### [Material supplied]
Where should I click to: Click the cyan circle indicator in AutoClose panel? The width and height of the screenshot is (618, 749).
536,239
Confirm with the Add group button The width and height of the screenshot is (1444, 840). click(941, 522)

* * *

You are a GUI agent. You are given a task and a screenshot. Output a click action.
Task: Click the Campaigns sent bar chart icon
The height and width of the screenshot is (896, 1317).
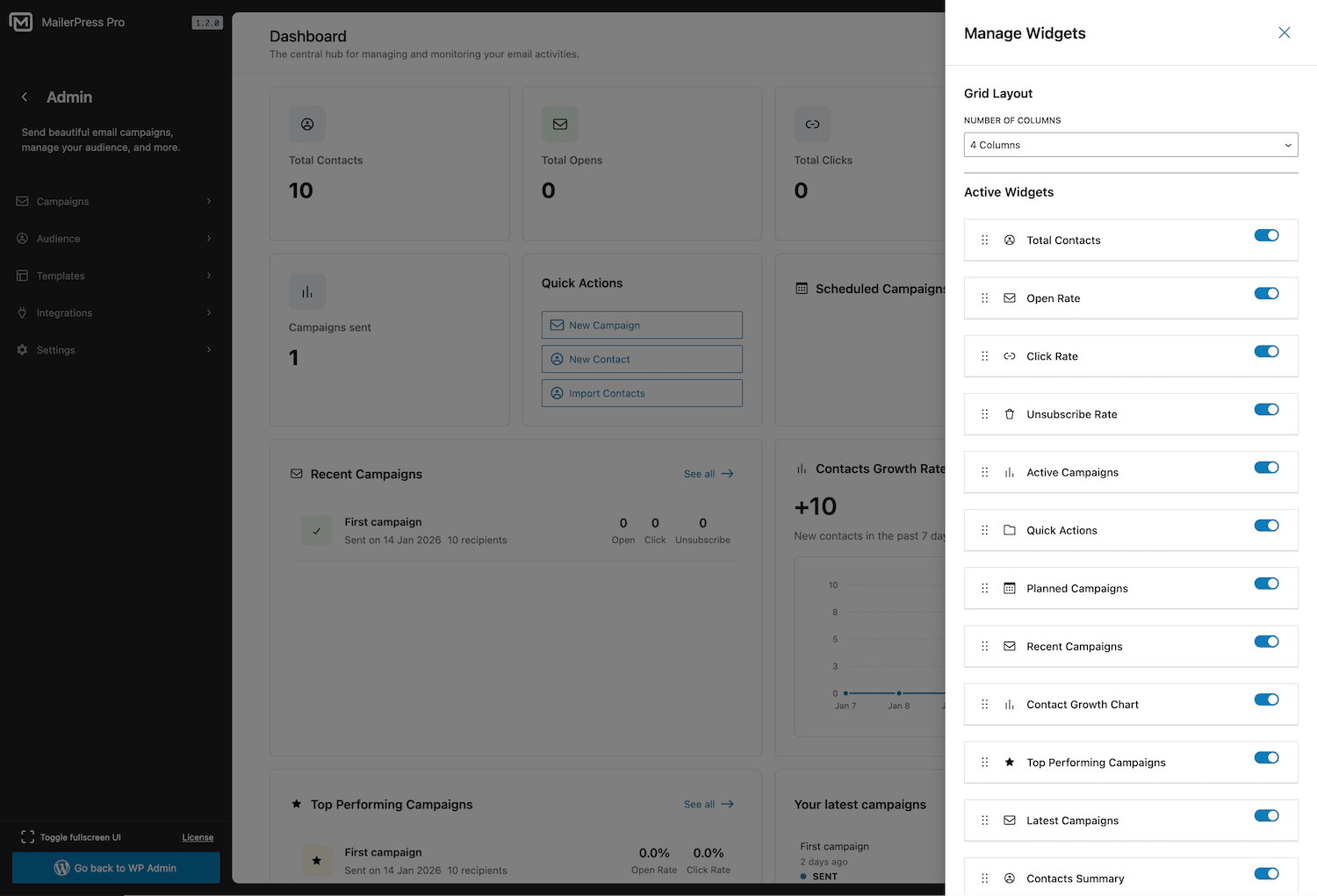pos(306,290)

### [Task details]
Rewrite everything from the line containing "Where should I" down to the line containing "Confirm with the", both lines included, and give only those lines. Keep the records' wording as it is, but offset every coordinate in the answers by 78.

### [Complete answer]
Where should I click to: Click the cyan circle indicator in AutoClose panel? The width and height of the screenshot is (618, 749).
614,317
Confirm with the Add group button The width and height of the screenshot is (1444, 840). click(1019, 600)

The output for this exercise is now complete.